La Pologne bourdonne de violence

Bougies déposées à la mémoire du maire de Gdansk assassiné, Pawel Adamowicz. Cracovie, 19 janvier 2019.© REUTERS
Bougies déposées à la mémoire du maire de Gdansk assassiné, Pawel Adamowicz. Cracovie, 19 janvier 2019.© REUTERS

A Gdansk, on a fait appel à des psychologues pour aider la population, profondément choquée par l’assassinat le 13 janvier du maire de la ville, Pawel Adamowicz – un meurtre retransmis en direct à la télévision, en prime time, devant des millions de téléspectateurs. L’homme de 27 ans accusé de ce crime était sorti de prison quelques mois plus tôt. Il avait préparé son attentat médiatique jusque dans le moindre détail: après avoir enfoncé un couteau dans le cœur du maire, il a crié dans un micro qu’il avait tué M. Adamowicz pour se venger de Plateforme civique, le parti centriste d’opposition qui l’avait, prétendait-il, injustement envoyé en prison.

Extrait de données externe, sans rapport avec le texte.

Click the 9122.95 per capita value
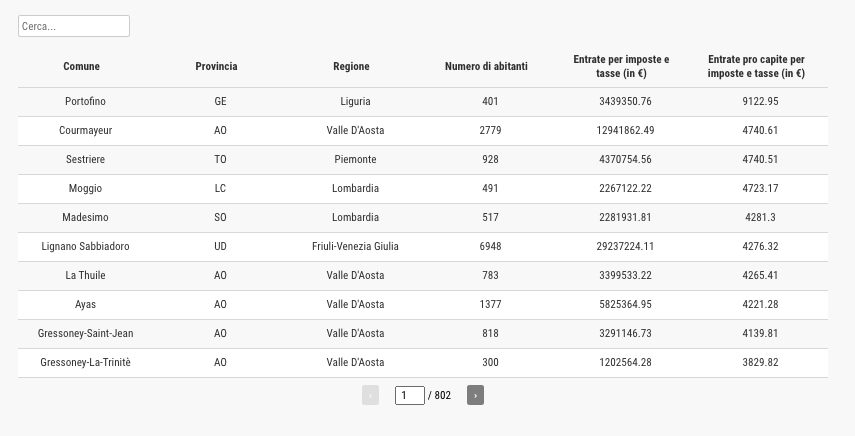Screen dimensions: 855x436 760,101
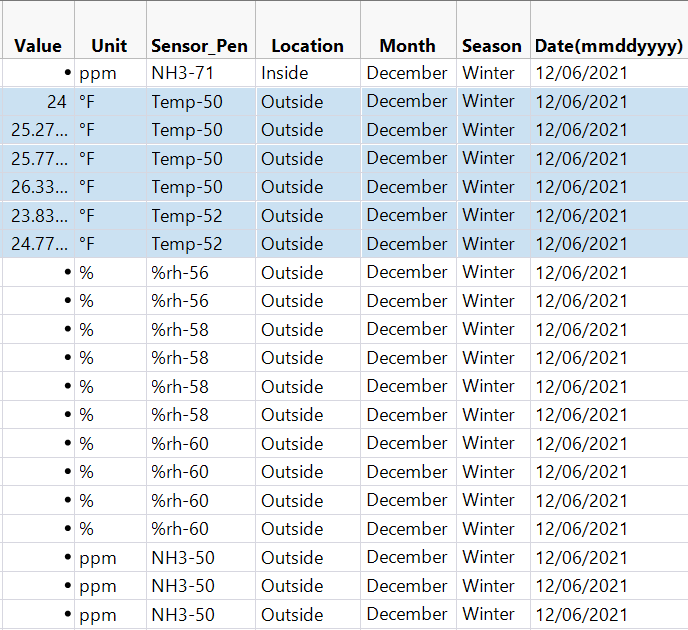Select the cell with value 24

tap(57, 102)

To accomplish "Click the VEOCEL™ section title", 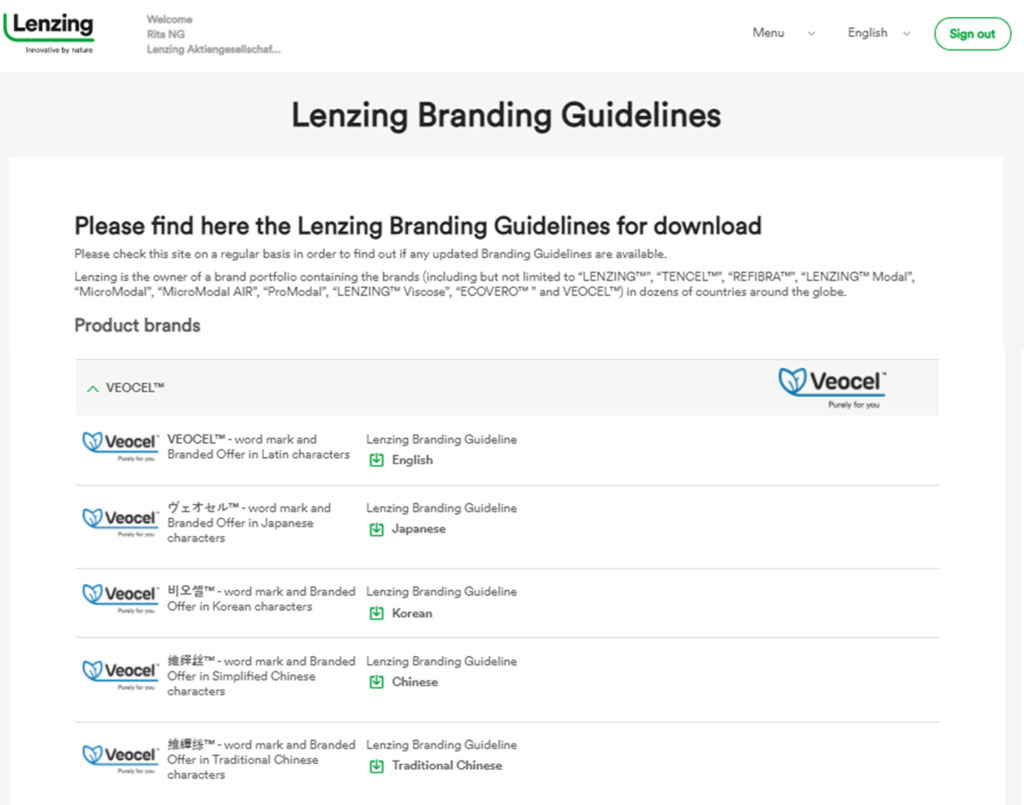I will (x=135, y=388).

Le dimanche 20 janvier, des dizaines de milliers d’habitants sont descendus dans les rues de Gdansk pour dire adieu à leur maire; on a assisté à des rassemblements spontanés dans d’autres villes de Pologne. Pour une fois, une grande partie du pays a paru unie – dans l’émotion et dans le deuil. Pour comprendre la situation, il faut en connaître le contexte. M. Adamowicz a été tué à l’occasion du concert du Grand Orchestre de charité de Noël qui se tient depuis vingt-sept ans juste après les fêtes de fin d’année. L’Orchestre organise une collecte de fonds au profit des hôpitaux polonais pour ce qui est la plus grande manifestation caritative du pays. Les jours précédents, les rues se remplissent des petits cœurs rouges que l’on distribue aux gens en échange de leur contribution, et les Polonais font des efforts pour être aimables les uns avec les autres.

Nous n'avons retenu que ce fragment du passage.